A: When it comes back to me in parts, all of it is taxable. So it will not come back to me on a particular day but it is coming in chunks, it is not just the differential between my capital and my pay-out, which is getting taxed but the entire pension is being taxed.
So if you – point one I am trying to drive home is it is not a one-way street. So be very careful. If you are on the lowest tax bracket and it is likely that you will remain there then an annuity still brings in immense discipline. Mutual funds don’t bring in discipline and human beings are not disciplined inherently.
So I would need an external compulsion to not take back my money in lump sum so that is one big advantage of annuity. Third is when you are doing a systematic withdrawal plan, you can move depending on the macroeconomic situations very well but annuities don’t provide you that kind of flexibility to move between equity and debt.
Q: Now let us once again return and numbers, I am going to park whatever example you take, Rs one crore, Rs two crore, Rs three crore whatever I am parking my retirement corpus in annuity plan, vis-à-vis mutual fund, systematic withdrawal plan – what are the chances or where are the chances of the money lasting me longer and ensuring it covers me through my life?
A: If you are just going to buy yourself plain debt in mutual funds then it will almost last you equal on a pre-tax basis. So what I would do is, I will take my annuity, break it into two parts. One is which will survive at least 7-8 years, so I will break my retirement corpus into two portions, one let us assume, I have a crore, I will put Rs 50 lakhs in equity assuming that this Rs 50 lakh can take care of me for the next 6-7 years. So that this Rs 50 lakh, which has been kept aside as part two, which will be after I finish my first corpus has grown significantly more and last 10 years rather than 7 years.
Q: So basically both the chunks you will put it in equity or will it be one in equity and one in debt?
A: One will be in debt, the one which I am going to consume in the next six-seven years has to be in debt. In specific kind of debt funds, which can lock me 7-8 percent interest and then I am taking a systematic withdrawal plan and eating away into the first component. The second component is running faster for me and trying to create value rather than just protect me and 7-8 years, I don’t think equity will not overtake debt and give you better returns. So your retirement corpus, half of it is working far more powerfully in that other half. So the first half is stable giving me money on a monthly basis, the second half is working to make sure that it sustains me 10-12 years rather than just the seven years.
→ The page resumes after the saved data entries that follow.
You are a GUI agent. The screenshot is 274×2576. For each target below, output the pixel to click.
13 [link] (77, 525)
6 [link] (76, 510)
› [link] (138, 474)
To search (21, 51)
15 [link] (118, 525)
Q: Any final thoughts that you would like to leave viewers with maybe names if there are retirees watching the show right now and if they want to follow the advise that you have given in terms of parking their retirement money in certain debt funds and equity funds maybe some names, any final tips?
A: I think it is important to summarise because we have spoken a lot so keep inflation in mind, calculate how much will you need is the second takeaway you should remember, the third is there are three several types of retirement plans even if you skip the insurance based retirement plans, you haven’t missed much, use NPS and mutual funds is the next thing and then make sure that you have two different portions of your retirement corpus if you are retiring now, one big chunk and funds of course – let me give you a couple of equity funds for the second portion, which will not be touched for seven years. Take three funds, not just two, you can look at Mirae Asset India Equity Fund, Kotak Standard Multicap and HDFC Smallcap for half the corpus and for the debt funds you have to only choose accrual funds, Franklin Templeton Short-term Income Fund and ICICI Regular Savings Fund. If you did these two debt funds and started a systematic withdrawal plan, this five fund portfolio one part and the second part will last you at least three-five years more than not having in this way.